YOUR OBJECTIVE –
When writing out the entries below, keep only the lines from the line with "Screen dimensions: 1568x688" to the line with "Task: Collapse the comment block fold marker", both included, exactly as they are, and leave the pictures aside.

RECORDS FOR THIS TASK –
§

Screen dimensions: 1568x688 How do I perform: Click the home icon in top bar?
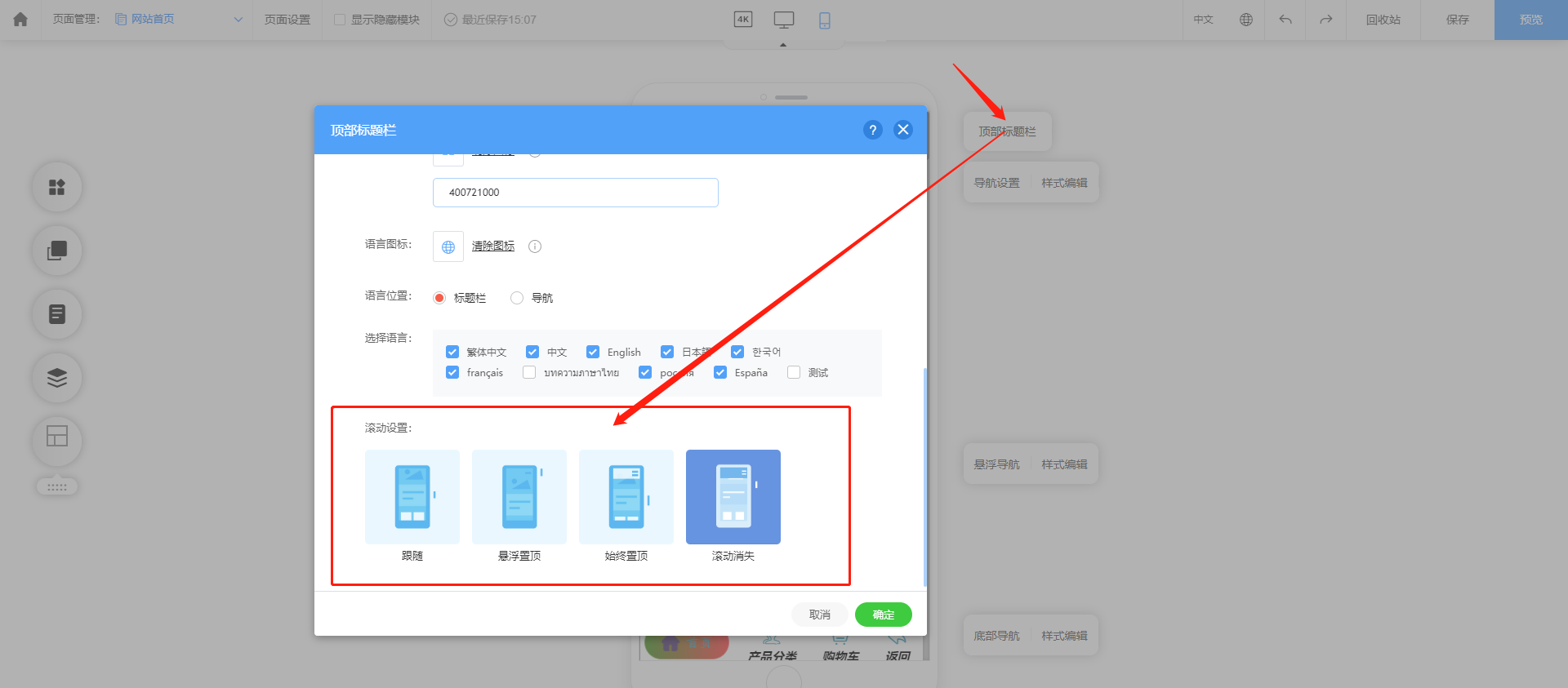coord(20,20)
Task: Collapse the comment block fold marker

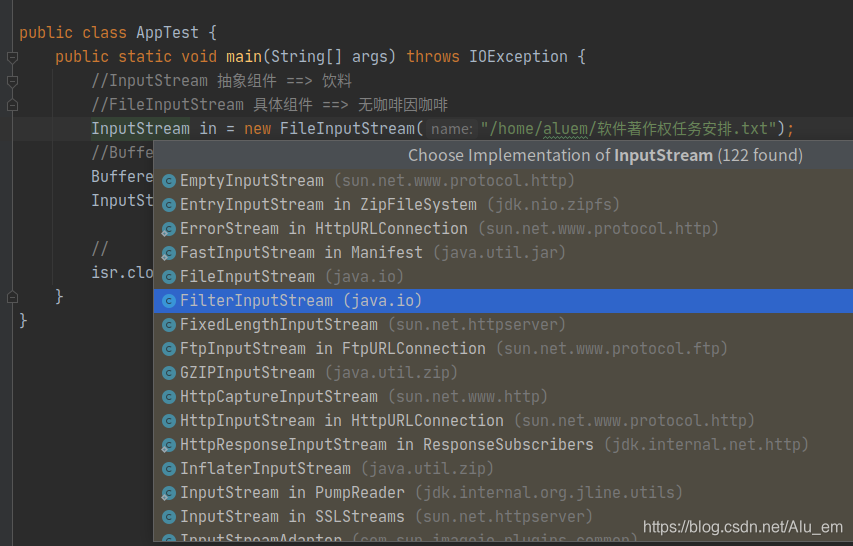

§

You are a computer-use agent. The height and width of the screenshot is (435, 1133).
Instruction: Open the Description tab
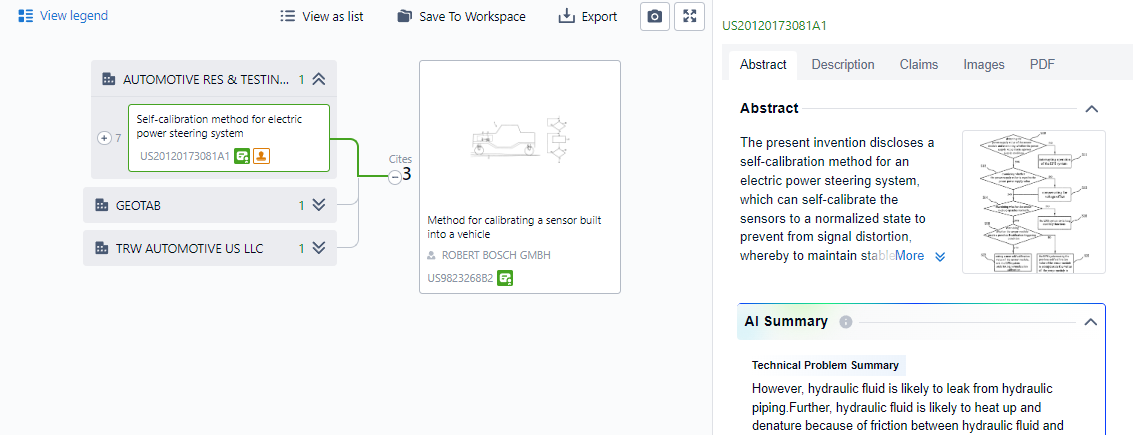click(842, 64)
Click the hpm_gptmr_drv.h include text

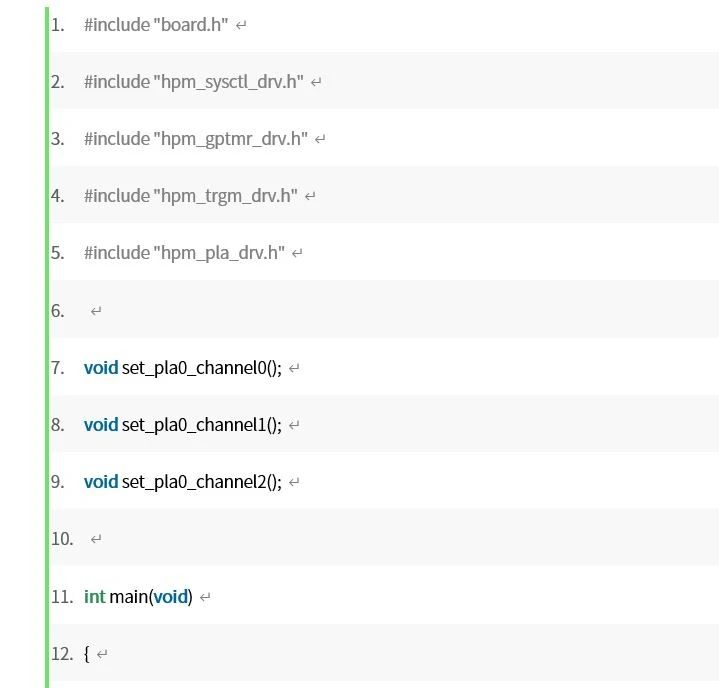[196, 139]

§

SOLUTION FOR THIS EXERCISE –
Screen dimensions: 1568x688 How do I perform: Click the home icon in top bar?
coord(20,20)
Task: Collapse the comment block fold marker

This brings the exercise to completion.